Stored items
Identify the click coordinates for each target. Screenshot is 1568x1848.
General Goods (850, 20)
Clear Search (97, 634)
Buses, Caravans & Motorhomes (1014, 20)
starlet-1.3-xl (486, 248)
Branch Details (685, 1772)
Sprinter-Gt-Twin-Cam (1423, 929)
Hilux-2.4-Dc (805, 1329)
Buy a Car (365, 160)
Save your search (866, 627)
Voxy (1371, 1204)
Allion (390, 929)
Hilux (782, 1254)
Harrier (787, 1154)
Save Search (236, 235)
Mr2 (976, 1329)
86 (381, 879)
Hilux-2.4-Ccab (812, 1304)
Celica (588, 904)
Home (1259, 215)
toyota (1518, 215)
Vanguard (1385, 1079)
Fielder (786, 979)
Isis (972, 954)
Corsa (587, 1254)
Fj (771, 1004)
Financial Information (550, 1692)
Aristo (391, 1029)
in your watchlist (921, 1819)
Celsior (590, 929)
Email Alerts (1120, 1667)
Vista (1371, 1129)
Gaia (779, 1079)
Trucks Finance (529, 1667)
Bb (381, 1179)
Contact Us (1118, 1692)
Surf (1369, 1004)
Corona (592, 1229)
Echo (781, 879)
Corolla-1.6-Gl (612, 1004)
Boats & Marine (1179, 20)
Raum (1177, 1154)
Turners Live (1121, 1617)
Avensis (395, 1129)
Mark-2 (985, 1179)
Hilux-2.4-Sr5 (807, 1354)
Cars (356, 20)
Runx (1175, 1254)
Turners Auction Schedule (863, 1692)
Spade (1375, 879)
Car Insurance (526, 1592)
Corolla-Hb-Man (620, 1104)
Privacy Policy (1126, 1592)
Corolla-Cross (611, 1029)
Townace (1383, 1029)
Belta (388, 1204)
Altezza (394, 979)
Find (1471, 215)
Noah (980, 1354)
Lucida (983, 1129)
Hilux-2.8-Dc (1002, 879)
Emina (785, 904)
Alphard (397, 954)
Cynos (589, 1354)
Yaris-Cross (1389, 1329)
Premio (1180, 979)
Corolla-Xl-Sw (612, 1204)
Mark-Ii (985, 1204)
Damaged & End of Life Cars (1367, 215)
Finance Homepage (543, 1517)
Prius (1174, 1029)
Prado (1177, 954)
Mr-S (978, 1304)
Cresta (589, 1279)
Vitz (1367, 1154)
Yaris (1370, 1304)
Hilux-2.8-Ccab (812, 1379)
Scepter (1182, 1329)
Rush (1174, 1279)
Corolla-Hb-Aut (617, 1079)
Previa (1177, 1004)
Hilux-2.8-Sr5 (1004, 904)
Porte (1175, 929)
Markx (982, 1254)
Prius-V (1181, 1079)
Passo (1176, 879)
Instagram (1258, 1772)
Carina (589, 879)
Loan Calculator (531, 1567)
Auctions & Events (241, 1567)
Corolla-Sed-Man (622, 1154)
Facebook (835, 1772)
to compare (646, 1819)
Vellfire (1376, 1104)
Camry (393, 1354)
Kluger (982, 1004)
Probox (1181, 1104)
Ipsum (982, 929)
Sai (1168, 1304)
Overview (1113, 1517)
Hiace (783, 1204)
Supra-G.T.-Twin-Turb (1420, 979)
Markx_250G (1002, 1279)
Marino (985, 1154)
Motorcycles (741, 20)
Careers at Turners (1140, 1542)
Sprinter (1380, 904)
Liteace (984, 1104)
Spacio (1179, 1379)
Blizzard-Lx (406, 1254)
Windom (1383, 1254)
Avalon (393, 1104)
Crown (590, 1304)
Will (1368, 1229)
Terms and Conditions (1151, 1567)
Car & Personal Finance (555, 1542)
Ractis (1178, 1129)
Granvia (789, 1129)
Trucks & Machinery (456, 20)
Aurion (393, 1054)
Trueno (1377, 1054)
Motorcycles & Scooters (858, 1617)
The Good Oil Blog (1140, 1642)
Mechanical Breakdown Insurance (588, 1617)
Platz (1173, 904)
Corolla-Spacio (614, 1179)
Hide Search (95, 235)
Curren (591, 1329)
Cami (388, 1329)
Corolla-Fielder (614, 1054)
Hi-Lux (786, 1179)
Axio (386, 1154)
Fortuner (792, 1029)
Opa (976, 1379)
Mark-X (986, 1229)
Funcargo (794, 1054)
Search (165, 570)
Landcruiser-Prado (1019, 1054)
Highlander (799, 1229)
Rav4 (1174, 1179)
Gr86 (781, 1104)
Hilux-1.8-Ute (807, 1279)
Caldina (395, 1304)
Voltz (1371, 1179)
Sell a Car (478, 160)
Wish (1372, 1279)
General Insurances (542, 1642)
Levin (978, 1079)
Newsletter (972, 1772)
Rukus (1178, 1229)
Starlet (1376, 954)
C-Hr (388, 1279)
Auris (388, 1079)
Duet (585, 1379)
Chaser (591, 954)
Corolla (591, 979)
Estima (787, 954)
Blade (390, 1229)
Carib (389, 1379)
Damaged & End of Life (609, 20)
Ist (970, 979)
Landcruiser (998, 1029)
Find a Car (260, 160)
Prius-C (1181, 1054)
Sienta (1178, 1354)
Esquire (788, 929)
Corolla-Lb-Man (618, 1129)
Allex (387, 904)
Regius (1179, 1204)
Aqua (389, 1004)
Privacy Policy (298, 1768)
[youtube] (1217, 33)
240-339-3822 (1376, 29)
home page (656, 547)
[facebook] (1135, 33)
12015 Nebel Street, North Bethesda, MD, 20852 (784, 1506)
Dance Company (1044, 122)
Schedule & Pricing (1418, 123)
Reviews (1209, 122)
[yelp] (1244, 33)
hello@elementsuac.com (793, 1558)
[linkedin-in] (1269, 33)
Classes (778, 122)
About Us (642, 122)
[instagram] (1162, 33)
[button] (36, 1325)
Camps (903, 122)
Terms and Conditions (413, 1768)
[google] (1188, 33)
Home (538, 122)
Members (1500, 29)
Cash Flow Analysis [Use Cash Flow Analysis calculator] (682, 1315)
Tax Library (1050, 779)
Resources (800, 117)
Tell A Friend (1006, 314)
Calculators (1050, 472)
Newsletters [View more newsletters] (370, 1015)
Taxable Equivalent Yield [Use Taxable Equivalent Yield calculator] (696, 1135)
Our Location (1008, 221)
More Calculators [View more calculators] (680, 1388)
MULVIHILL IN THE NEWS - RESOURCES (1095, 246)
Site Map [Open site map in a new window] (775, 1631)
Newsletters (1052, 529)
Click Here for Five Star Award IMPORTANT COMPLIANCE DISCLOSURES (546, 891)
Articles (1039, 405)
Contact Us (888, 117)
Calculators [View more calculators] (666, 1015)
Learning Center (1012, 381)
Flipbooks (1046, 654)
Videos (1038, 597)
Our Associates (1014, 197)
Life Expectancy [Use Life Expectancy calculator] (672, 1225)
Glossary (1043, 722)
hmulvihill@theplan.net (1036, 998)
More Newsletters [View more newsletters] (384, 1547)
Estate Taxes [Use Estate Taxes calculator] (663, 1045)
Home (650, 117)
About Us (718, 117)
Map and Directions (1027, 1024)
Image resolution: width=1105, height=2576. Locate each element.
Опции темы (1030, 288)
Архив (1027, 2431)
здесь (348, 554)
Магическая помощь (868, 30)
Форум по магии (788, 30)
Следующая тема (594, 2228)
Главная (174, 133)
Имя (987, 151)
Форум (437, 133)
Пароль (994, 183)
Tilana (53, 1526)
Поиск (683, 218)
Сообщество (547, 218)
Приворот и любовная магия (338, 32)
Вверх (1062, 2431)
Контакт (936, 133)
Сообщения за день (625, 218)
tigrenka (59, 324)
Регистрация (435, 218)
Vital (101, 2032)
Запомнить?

WHAT THE TASK REQUIRES: Recast all the rows above as a JSON list of strings, with one string per line and no blank lines.

FINAL ANSWER:
[
  "Identify the click coordinates for each target. Screenshot is 1568x1848.",
  "General Goods (850, 20)",
  "Clear Search (97, 634)",
  "Buses, Caravans & Motorhomes (1014, 20)",
  "starlet-1.3-xl (486, 248)",
  "Branch Details (685, 1772)",
  "Sprinter-Gt-Twin-Cam (1423, 929)",
  "Hilux-2.4-Dc (805, 1329)",
  "Buy a Car (365, 160)",
  "Save your search (866, 627)",
  "Voxy (1371, 1204)",
  "Allion (390, 929)",
  "Hilux (782, 1254)",
  "Harrier (787, 1154)",
  "Save Search (236, 235)",
  "Mr2 (976, 1329)",
  "86 (381, 879)",
  "Hilux-2.4-Ccab (812, 1304)",
  "Celica (588, 904)",
  "Home (1259, 215)",
  "toyota (1518, 215)",
  "Vanguard (1385, 1079)",
  "Fielder (786, 979)",
  "Isis (972, 954)",
  "Corsa (587, 1254)",
  "Fj (771, 1004)",
  "Financial Information (550, 1692)",
  "Aristo (391, 1029)",
  "in your watchlist (921, 1819)",
  "Celsior (590, 929)",
  "Email Alerts (1120, 1667)",
  "Vista (1371, 1129)",
  "Gaia (779, 1079)",
  "Trucks Finance (529, 1667)",
  "Bb (381, 1179)",
  "Contact Us (1118, 1692)",
  "Surf (1369, 1004)",
  "Corona (592, 1229)",
  "Echo (781, 879)",
  "Corolla-1.6-Gl (612, 1004)",
  "Boats & Marine (1179, 20)",
  "Raum (1177, 1154)",
  "Turners Live (1121, 1617)",
  "Avensis (395, 1129)",
  "Mark-2 (985, 1179)",
  "Hilux-2.4-Sr5 (807, 1354)",
  "Cars (356, 20)",
  "Runx (1175, 1254)",
  "Turners Auction Schedule (863, 1692)",
  "Spade (1375, 879)",
  "Car Insurance (526, 1592)",
  "Corolla-Hb-Man (620, 1104)",
  "Privacy Policy (1126, 1592)",
  "Corolla-Cross (611, 1029)",
  "Townace (1383, 1029)",
  "Belta (388, 1204)",
  "Altezza (394, 979)",
  "Find (1471, 215)",
  "Noah (980, 1354)",
  "Lucida (983, 1129)",
  "Hilux-2.8-Dc (1002, 879)",
  "Emina (785, 904)",
  "Alphard (397, 954)",
  "Cynos (589, 1354)",
  "Yaris-Cross (1389, 1329)",
  "Premio (1180, 979)",
  "Corolla-Xl-Sw (612, 1204)",
  "Mark-Ii (985, 1204)",
  "Damaged & End of Life Cars (1367, 215)",
  "Finance Homepage (543, 1517)",
  "Prius (1174, 1029)",
  "Prado (1177, 954)",
  "Mr-S (978, 1304)",
  "Cresta (589, 1279)",
  "Vitz (1367, 1154)",
  "Yaris (1370, 1304)",
  "Hilux-2.8-Ccab (812, 1379)",
  "Scepter (1182, 1329)",
  "Rush (1174, 1279)",
  "Corolla-Hb-Aut (617, 1079)",
  "Previa (1177, 1004)",
  "Hilux-2.8-Sr5 (1004, 904)",
  "Porte (1175, 929)",
  "Markx (982, 1254)",
  "Prius-V (1181, 1079)",
  "Passo (1176, 879)",
  "Instagram (1258, 1772)",
  "Carina (589, 879)",
  "Loan Calculator (531, 1567)",
  "Auctions & Events (241, 1567)",
  "Corolla-Sed-Man (622, 1154)",
  "Facebook (835, 1772)",
  "to compare (646, 1819)",
  "Vellfire (1376, 1104)",
  "Camry (393, 1354)",
  "Kluger (982, 1004)",
  "Probox (1181, 1104)",
  "Ipsum (982, 929)",
  "Sai (1168, 1304)",
  "Overview (1113, 1517)",
  "Hiace (783, 1204)",
  "Supra-G.T.-Twin-Turb (1420, 979)",
  "Markx_250G (1002, 1279)",
  "Marino (985, 1154)",
  "Motorcycles (741, 20)",
  "Careers at Turners (1140, 1542)",
  "Sprinter (1380, 904)",
  "Liteace (984, 1104)",
  "Spacio (1179, 1379)",
  "Blizzard-Lx (406, 1254)",
  "Windom (1383, 1254)",
  "Avalon (393, 1104)",
  "Crown (590, 1304)",
  "Will (1368, 1229)",
  "Terms and Conditions (1151, 1567)",
  "Car & Personal Finance (555, 1542)",
  "Ractis (1178, 1129)",
  "Granvia (789, 1129)",
  "Trucks & Machinery (456, 20)",
  "Aurion (393, 1054)",
  "Trueno (1377, 1054)",
  "Motorcycles & Scooters (858, 1617)",
  "The Good Oil Blog (1140, 1642)",
  "Mechanical Breakdown Insurance (588, 1617)",
  "Platz (1173, 904)",
  "Corolla-Spacio (614, 1179)",
  "Hide Search (95, 235)",
  "Curren (591, 1329)",
  "Cami (388, 1329)",
  "Corolla-Fielder (614, 1054)",
  "Hi-Lux (786, 1179)",
  "Axio (386, 1154)",
  "Fortuner (792, 1029)",
  "Opa (976, 1379)",
  "Mark-X (986, 1229)",
  "Funcargo (794, 1054)",
  "Search (165, 570)",
  "Landcruiser-Prado (1019, 1054)",
  "Highlander (799, 1229)",
  "Rav4 (1174, 1179)",
  "Gr86 (781, 1104)",
  "Hilux-1.8-Ute (807, 1279)",
  "Caldina (395, 1304)",
  "Voltz (1371, 1179)",
  "Sell a Car (478, 160)",
  "Wish (1372, 1279)",
  "General Insurances (542, 1642)",
  "Levin (978, 1079)",
  "Newsletter (972, 1772)",
  "Rukus (1178, 1229)",
  "Starlet (1376, 954)",
  "C-Hr (388, 1279)",
  "Auris (388, 1079)",
  "Duet (585, 1379)",
  "Chaser (591, 954)",
  "Corolla (591, 979)",
  "Estima (787, 954)",
  "Blade (390, 1229)",
  "Carib (389, 1379)",
  "Damaged & End of Life (609, 20)",
  "Ist (970, 979)",
  "Landcruiser (998, 1029)",
  "Find a Car (260, 160)",
  "Prius-C (1181, 1054)",
  "Sienta (1178, 1354)",
  "Esquire (788, 929)",
  "Corolla-Lb-Man (618, 1129)",
  "Allex (387, 904)",
  "Regius (1179, 1204)",
  "Aqua (389, 1004)",
  "Privacy Policy (298, 1768)",
  "[youtube] (1217, 33)",
  "240-339-3822 (1376, 29)",
  "home page (656, 547)",
  "[facebook] (1135, 33)",
  "12015 Nebel Street, North Bethesda, MD, 20852 (784, 1506)",
  "Dance Company (1044, 122)",
  "Schedule & Pricing (1418, 123)",
  "Reviews (1209, 122)",
  "[yelp] (1244, 33)",
  "hello@elementsuac.com (793, 1558)",
  "[linkedin-in] (1269, 33)",
  "Classes (778, 122)",
  "About Us (642, 122)",
  "[instagram] (1162, 33)",
  "[button] (36, 1325)",
  "Camps (903, 122)",
  "Terms and Conditions (413, 1768)",
  "[google] (1188, 33)",
  "Home (538, 122)",
  "Members (1500, 29)",
  "Cash Flow Analysis [Use Cash Flow Analysis calculator] (682, 1315)",
  "Tax Library (1050, 779)",
  "Resources (800, 117)",
  "Tell A Friend (1006, 314)",
  "Calculators (1050, 472)",
  "Newsletters [View more newsletters] (370, 1015)",
  "Taxable Equivalent Yield [Use Taxable Equivalent Yield calculator] (696, 1135)",
  "Our Location (1008, 221)",
  "More Calculators [View more calculators] (680, 1388)",
  "MULVIHILL IN THE NEWS - RESOURCES (1095, 246)",
  "Site Map [Open site map in a new window] (775, 1631)",
  "Newsletters (1052, 529)",
  "Click Here for Five Star Award IMPORTANT COMPLIANCE DISCLOSURES (546, 891)",
  "Articles (1039, 405)",
  "Contact Us (888, 117)",
  "Calculators [View more calculators] (666, 1015)",
  "Learning Center (1012, 381)",
  "Flipbooks (1046, 654)",
  "Videos (1038, 597)",
  "Our Associates (1014, 197)",
  "Life Expectancy [Use Life Expectancy calculator] (672, 1225)",
  "Glossary (1043, 722)",
  "hmulvihill@theplan.net (1036, 998)",
  "More Newsletters [View more newsletters] (384, 1547)",
  "Estate Taxes [Use Estate Taxes calculator] (663, 1045)",
  "Home (650, 117)",
  "About Us (718, 117)",
  "Map and Directions (1027, 1024)",
  "Image resolution: width=1105, height=2576. Locate each element.",
  "Опции темы (1030, 288)",
  "Архив (1027, 2431)",
  "здесь (348, 554)",
  "Магическая помощь (868, 30)",
  "Форум по магии (788, 30)",
  "Следующая тема (594, 2228)",
  "Главная (174, 133)",
  "Имя (987, 151)",
  "Форум (437, 133)",
  "Пароль (994, 183)",
  "Tilana (53, 1526)",
  "Поиск (683, 218)",
  "Сообщество (547, 218)",
  "Приворот и любовная магия (338, 32)",
  "Вверх (1062, 2431)",
  "Контакт (936, 133)",
  "Сообщения за день (625, 218)",
  "tigrenka (59, 324)",
  "Регистрация (435, 218)",
  "Vital (101, 2032)",
  "Запомнить?"
]